(Rows from a dataset)

-=-=-=-=-

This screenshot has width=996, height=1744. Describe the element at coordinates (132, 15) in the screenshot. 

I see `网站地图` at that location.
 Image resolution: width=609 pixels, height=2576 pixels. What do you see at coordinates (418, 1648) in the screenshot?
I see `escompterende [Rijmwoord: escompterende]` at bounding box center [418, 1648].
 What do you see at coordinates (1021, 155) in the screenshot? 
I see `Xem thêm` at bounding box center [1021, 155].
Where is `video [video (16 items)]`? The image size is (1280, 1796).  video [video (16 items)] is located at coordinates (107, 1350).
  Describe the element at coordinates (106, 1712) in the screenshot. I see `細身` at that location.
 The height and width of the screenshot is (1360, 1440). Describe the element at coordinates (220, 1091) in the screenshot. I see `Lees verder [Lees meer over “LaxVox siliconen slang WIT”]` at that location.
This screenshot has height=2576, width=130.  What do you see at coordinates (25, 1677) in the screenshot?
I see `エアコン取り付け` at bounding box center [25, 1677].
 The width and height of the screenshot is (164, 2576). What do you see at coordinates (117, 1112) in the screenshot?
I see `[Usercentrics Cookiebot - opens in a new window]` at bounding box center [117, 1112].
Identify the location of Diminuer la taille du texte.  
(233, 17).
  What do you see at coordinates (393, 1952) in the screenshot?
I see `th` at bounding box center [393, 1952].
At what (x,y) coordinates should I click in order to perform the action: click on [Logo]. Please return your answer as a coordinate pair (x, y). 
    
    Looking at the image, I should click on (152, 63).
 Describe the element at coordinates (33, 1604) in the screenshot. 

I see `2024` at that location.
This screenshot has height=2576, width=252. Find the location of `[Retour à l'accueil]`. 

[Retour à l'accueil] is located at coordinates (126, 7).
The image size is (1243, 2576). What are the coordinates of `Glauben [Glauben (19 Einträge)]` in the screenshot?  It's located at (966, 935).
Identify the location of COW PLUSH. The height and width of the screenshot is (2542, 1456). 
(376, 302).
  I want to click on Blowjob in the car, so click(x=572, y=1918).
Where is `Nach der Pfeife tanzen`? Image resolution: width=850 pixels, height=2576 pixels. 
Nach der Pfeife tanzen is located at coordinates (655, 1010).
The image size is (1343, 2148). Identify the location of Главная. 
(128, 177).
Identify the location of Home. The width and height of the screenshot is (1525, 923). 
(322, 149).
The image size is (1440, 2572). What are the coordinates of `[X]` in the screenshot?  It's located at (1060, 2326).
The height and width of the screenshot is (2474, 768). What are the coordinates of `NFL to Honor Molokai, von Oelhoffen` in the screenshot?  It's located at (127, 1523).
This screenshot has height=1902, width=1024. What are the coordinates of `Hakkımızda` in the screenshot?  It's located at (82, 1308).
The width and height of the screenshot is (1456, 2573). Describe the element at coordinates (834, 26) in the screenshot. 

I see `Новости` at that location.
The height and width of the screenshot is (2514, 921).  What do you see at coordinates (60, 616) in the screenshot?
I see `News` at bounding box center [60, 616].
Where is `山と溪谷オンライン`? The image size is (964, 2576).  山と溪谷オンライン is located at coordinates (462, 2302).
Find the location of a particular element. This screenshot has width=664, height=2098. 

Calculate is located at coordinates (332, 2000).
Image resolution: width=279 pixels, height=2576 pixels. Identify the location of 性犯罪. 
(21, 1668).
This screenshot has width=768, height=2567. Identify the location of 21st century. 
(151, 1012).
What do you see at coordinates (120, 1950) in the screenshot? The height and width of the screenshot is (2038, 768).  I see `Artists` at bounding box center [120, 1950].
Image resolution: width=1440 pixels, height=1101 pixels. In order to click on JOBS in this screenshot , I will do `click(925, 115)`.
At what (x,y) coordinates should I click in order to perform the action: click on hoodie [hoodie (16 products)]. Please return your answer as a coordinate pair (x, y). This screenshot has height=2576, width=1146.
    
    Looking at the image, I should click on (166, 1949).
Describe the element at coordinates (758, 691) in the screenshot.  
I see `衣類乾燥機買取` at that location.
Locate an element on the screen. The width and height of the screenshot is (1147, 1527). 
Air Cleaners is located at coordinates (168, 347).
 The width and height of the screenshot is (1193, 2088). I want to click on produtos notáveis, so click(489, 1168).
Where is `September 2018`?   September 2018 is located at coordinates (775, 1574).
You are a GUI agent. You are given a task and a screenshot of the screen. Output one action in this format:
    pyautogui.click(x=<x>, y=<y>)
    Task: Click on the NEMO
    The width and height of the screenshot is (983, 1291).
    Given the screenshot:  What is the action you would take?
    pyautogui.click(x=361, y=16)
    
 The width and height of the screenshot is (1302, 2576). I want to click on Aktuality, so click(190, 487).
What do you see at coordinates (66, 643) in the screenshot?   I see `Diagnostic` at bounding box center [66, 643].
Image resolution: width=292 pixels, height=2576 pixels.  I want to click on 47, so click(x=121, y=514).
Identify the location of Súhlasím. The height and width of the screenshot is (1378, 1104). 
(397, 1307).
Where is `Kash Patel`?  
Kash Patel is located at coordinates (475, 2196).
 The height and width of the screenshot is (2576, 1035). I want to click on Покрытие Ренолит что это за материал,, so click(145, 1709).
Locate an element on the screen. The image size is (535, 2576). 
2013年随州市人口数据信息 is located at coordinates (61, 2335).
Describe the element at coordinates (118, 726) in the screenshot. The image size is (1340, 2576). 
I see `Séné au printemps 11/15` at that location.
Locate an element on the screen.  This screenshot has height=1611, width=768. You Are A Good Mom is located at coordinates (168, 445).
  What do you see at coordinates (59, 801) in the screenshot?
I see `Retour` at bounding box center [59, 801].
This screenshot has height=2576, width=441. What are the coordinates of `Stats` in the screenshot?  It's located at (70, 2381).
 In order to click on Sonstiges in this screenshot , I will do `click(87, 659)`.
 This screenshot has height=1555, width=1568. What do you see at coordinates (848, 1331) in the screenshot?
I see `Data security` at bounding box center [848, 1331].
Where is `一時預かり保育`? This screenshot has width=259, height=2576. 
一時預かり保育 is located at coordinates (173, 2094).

-=-=-=-=-

Problem - Copy each of the lines above, reproducing every character without change.

Output for this task -
This screenshot has width=996, height=1744. Describe the element at coordinates (132, 15) in the screenshot. 

I see `网站地图` at that location.
 Image resolution: width=609 pixels, height=2576 pixels. What do you see at coordinates (418, 1648) in the screenshot?
I see `escompterende [Rijmwoord: escompterende]` at bounding box center [418, 1648].
 What do you see at coordinates (1021, 155) in the screenshot? 
I see `Xem thêm` at bounding box center [1021, 155].
Where is `video [video (16 items)]`? The image size is (1280, 1796).  video [video (16 items)] is located at coordinates (107, 1350).
  Describe the element at coordinates (106, 1712) in the screenshot. I see `細身` at that location.
 The height and width of the screenshot is (1360, 1440). Describe the element at coordinates (220, 1091) in the screenshot. I see `Lees verder [Lees meer over “LaxVox siliconen slang WIT”]` at that location.
This screenshot has height=2576, width=130.  What do you see at coordinates (25, 1677) in the screenshot?
I see `エアコン取り付け` at bounding box center [25, 1677].
 The width and height of the screenshot is (164, 2576). What do you see at coordinates (117, 1112) in the screenshot?
I see `[Usercentrics Cookiebot - opens in a new window]` at bounding box center [117, 1112].
Identify the location of Diminuer la taille du texte.  
(233, 17).
  What do you see at coordinates (393, 1952) in the screenshot?
I see `th` at bounding box center [393, 1952].
At what (x,y) coordinates should I click in order to perform the action: click on [Logo]. Please return your answer as a coordinate pair (x, y). 
    
    Looking at the image, I should click on (152, 63).
 Describe the element at coordinates (33, 1604) in the screenshot. 

I see `2024` at that location.
This screenshot has height=2576, width=252. Find the location of `[Retour à l'accueil]`. 

[Retour à l'accueil] is located at coordinates (126, 7).
The image size is (1243, 2576). What are the coordinates of `Glauben [Glauben (19 Einträge)]` in the screenshot?  It's located at (966, 935).
Identify the location of COW PLUSH. The height and width of the screenshot is (2542, 1456). 
(376, 302).
  I want to click on Blowjob in the car, so click(x=572, y=1918).
Where is `Nach der Pfeife tanzen`? Image resolution: width=850 pixels, height=2576 pixels. 
Nach der Pfeife tanzen is located at coordinates (655, 1010).
The image size is (1343, 2148). Identify the location of Главная. 
(128, 177).
Identify the location of Home. The width and height of the screenshot is (1525, 923). 
(322, 149).
The image size is (1440, 2572). What are the coordinates of `[X]` in the screenshot?  It's located at (1060, 2326).
The height and width of the screenshot is (2474, 768). What are the coordinates of `NFL to Honor Molokai, von Oelhoffen` in the screenshot?  It's located at (127, 1523).
This screenshot has height=1902, width=1024. What are the coordinates of `Hakkımızda` in the screenshot?  It's located at (82, 1308).
The width and height of the screenshot is (1456, 2573). Describe the element at coordinates (834, 26) in the screenshot. 

I see `Новости` at that location.
The height and width of the screenshot is (2514, 921).  What do you see at coordinates (60, 616) in the screenshot?
I see `News` at bounding box center [60, 616].
Where is `山と溪谷オンライン`? The image size is (964, 2576).  山と溪谷オンライン is located at coordinates (462, 2302).
Find the location of a particular element. This screenshot has width=664, height=2098. 

Calculate is located at coordinates (332, 2000).
Image resolution: width=279 pixels, height=2576 pixels. Identify the location of 性犯罪. 
(21, 1668).
This screenshot has width=768, height=2567. Identify the location of 21st century. 
(151, 1012).
What do you see at coordinates (120, 1950) in the screenshot? The height and width of the screenshot is (2038, 768).  I see `Artists` at bounding box center [120, 1950].
Image resolution: width=1440 pixels, height=1101 pixels. In order to click on JOBS in this screenshot , I will do `click(925, 115)`.
At what (x,y) coordinates should I click in order to perform the action: click on hoodie [hoodie (16 products)]. Please return your answer as a coordinate pair (x, y). This screenshot has height=2576, width=1146.
    
    Looking at the image, I should click on (166, 1949).
Describe the element at coordinates (758, 691) in the screenshot.  
I see `衣類乾燥機買取` at that location.
Locate an element on the screen. The width and height of the screenshot is (1147, 1527). 
Air Cleaners is located at coordinates (168, 347).
 The width and height of the screenshot is (1193, 2088). I want to click on produtos notáveis, so click(489, 1168).
Where is `September 2018`?   September 2018 is located at coordinates (775, 1574).
You are a GUI agent. You are given a task and a screenshot of the screen. Output one action in this format:
    pyautogui.click(x=<x>, y=<y>)
    Task: Click on the NEMO
    The width and height of the screenshot is (983, 1291).
    Given the screenshot:  What is the action you would take?
    pyautogui.click(x=361, y=16)
    
 The width and height of the screenshot is (1302, 2576). I want to click on Aktuality, so click(190, 487).
What do you see at coordinates (66, 643) in the screenshot?   I see `Diagnostic` at bounding box center [66, 643].
Image resolution: width=292 pixels, height=2576 pixels.  I want to click on 47, so click(x=121, y=514).
Identify the location of Súhlasím. The height and width of the screenshot is (1378, 1104). 
(397, 1307).
Where is `Kash Patel`?  
Kash Patel is located at coordinates (475, 2196).
 The height and width of the screenshot is (2576, 1035). I want to click on Покрытие Ренолит что это за материал,, so click(145, 1709).
Locate an element on the screen. The image size is (535, 2576). 
2013年随州市人口数据信息 is located at coordinates (61, 2335).
Describe the element at coordinates (118, 726) in the screenshot. The image size is (1340, 2576). 
I see `Séné au printemps 11/15` at that location.
Locate an element on the screen.  This screenshot has height=1611, width=768. You Are A Good Mom is located at coordinates (168, 445).
  What do you see at coordinates (59, 801) in the screenshot?
I see `Retour` at bounding box center [59, 801].
This screenshot has height=2576, width=441. What are the coordinates of `Stats` in the screenshot?  It's located at (70, 2381).
 In order to click on Sonstiges in this screenshot , I will do `click(87, 659)`.
 This screenshot has height=1555, width=1568. What do you see at coordinates (848, 1331) in the screenshot?
I see `Data security` at bounding box center [848, 1331].
Where is `一時預かり保育`? This screenshot has width=259, height=2576. 
一時預かり保育 is located at coordinates (173, 2094).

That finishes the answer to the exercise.